Apr 19, 2019 11:10 AM EDT
What place on earth is safe from plastic? The deepest pits of the Earth, in the ocean, and even in the highest peak, there are elements of plastic. The problem on plastic pollution has become so rampant that are some 35,700 feet beneath the sea lies a plastic bag. A plastic bag that is not usable nor biodegradable, just wandering in the wilderness, causing mischief to it's surroundings and habitants.
The call to ban the use of single-used plastic in the key cities in the world are becoming stronger. In fact, the use of rippable and mostly useless sacks in New York is to expected soon. And yet beyond the call to strengthen recycling practices, the society's seemingly addiction to the use of plastic bags gives birth to more problems than one can imagine. And because the production of these plastic bags use fossil fuels, the continues growth in its production and use could increase the levels of carbon emissions will double if not triple by 2050.

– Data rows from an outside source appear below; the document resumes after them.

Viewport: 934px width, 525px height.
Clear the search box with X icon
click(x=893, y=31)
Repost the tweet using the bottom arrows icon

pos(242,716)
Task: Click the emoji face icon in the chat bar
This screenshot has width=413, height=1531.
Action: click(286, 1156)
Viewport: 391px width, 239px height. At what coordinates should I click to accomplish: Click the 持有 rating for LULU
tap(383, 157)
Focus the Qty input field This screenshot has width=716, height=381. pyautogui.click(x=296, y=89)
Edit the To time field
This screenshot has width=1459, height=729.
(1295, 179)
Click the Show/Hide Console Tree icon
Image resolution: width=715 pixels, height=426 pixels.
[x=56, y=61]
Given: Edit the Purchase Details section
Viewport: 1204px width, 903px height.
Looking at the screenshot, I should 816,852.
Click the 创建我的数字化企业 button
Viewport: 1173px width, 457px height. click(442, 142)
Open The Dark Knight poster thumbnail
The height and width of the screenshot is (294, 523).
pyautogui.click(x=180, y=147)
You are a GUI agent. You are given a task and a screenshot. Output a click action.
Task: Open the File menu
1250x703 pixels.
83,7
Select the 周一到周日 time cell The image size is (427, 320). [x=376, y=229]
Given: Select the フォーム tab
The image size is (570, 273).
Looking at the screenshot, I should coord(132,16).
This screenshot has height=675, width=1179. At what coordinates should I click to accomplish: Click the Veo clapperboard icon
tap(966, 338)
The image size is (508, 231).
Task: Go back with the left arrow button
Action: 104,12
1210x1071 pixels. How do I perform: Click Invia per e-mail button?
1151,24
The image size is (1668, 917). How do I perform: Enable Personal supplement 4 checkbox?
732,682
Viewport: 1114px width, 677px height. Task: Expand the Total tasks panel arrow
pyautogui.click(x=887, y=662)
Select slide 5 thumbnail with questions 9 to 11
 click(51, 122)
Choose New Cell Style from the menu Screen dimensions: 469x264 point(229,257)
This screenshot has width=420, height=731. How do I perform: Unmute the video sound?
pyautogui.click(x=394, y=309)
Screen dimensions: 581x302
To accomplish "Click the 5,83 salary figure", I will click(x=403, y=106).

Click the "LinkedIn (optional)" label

In a study published in the journal nature Climate Change, scientists wanted see what could happen in the future if the society avoided the use of plastic bags. They also wanted to find out what can be done to reduce the overall increase in carbon emissions across the continents. The study revealed that in order to limit the carbon emissions in the atmosphere from the use of plastics to its levels in 2015, it requires the undertaking of four huge steps.
People in the industry of plastic must be able to cut the demand for it by half. They must also try to produce plastic made from organic materials like plants. The industry must also try to generate its electricity for production from renewable resource. And lastly, they must reconsider a more sustainable recycling program.
"We need to scale up the effort in an unprecedented level," said Sangwon Suh, professor of the industrial ecology studies in the University of California and co-author of the study.
He also emphasized that if the strategies were not used together or were used one at a time, the efforts to help save the environment won't prove to be fruitful. This is why the scientists strongly recommend that all four practiced be adapted in the industry of plastics.
"Everything has become so plastic-oriented," said Mary Ellen Mallia, director for environmental sustainability efforts at the State University of Albany. Not all plastics produced are inherently bad. They come with a long list of uses too.
"I don't think there is a need to demonize plastic," said Suh. "However, it is important to emphasize that the consumers of these plastic products must understand the life cycle of it. Hopefully, knowledge and understanding of such would help them think twice about throwing plastic here and there." he added.